- **REQUIRED WORK**
1/ Answer these questions using the pipeline prompts.
(a) What accuracy did Run 2 report, and did it pass?
(b) What value is the temperature set to?
(c) How long does one pipeline run currently take, and what does it cost?
2/ Quote the pipeline prompts from the words "2. How can I" through the words "while maintaining quality.".

- **EXTRACT**
* * *

Prompt 2: Debug Pipeline Issues
My pipeline produces inconsistent results:
- Run 1: accuracy 87.2%, PASS
- Run 2: accuracy 84.1%, FAIL
- Run 3: accuracy 88.5%, PASS
Same model, same benchmark. Temperature is set to 0.
Diagnose:
1. What could cause this variance?
2. How can I make results reproducible?
3. Should my thresholds account for this variance?
What you are learning: Pipeline debugging. Non-determinism is common in ML systems. Your AI partner helps identify and address sources of variance.
Prompt 3: Optimize for Scale
My pipeline currently takes 15 minutes and costs $3 per run.
At 50 model updates per week, this is:
- 12.5 hours of CI time
- $150 in evaluation costs
I need to reduce both by 50% while maintaining quality.
Propose optimizations with trade-off analysis for:
1. Parallel execution
2. Smarter sampling
3. Caching strategies
4. Cheaper LLM-Judge alternatives
What you are learning: Cost and performance optimization. Production systems must balance quality against resource constraints. Your AI partner helps find efficient solutions.

* * *

- **DATA BLOCK**
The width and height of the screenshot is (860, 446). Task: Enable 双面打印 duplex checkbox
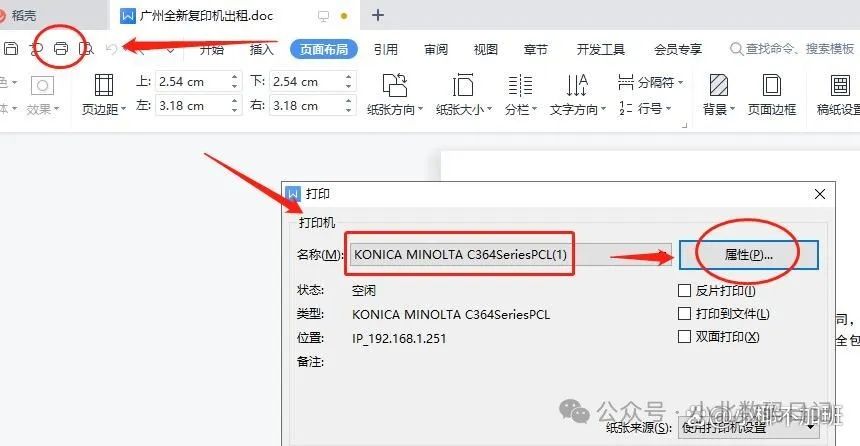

* * *

- **OUTPUTS IN ORDER**
1/
(a) 84.1%, FAIL
(b) 0
(c) 15 minutes and $3 per run

2/
2. How can I make results reproducible?
3. Should my thresholds account for this variance?
What you are learning: Pipeline debugging. Non-determinism is common in ML systems. Your AI partner helps identify and address sources of variance.
Prompt 3: Optimize for Scale
My pipeline currently takes 15 minutes and costs $3 per run.
At 50 model updates per week, this is:
- 12.5 hours of CI time
- $150 in evaluation costs
I need to reduce both by 50% while maintaining quality.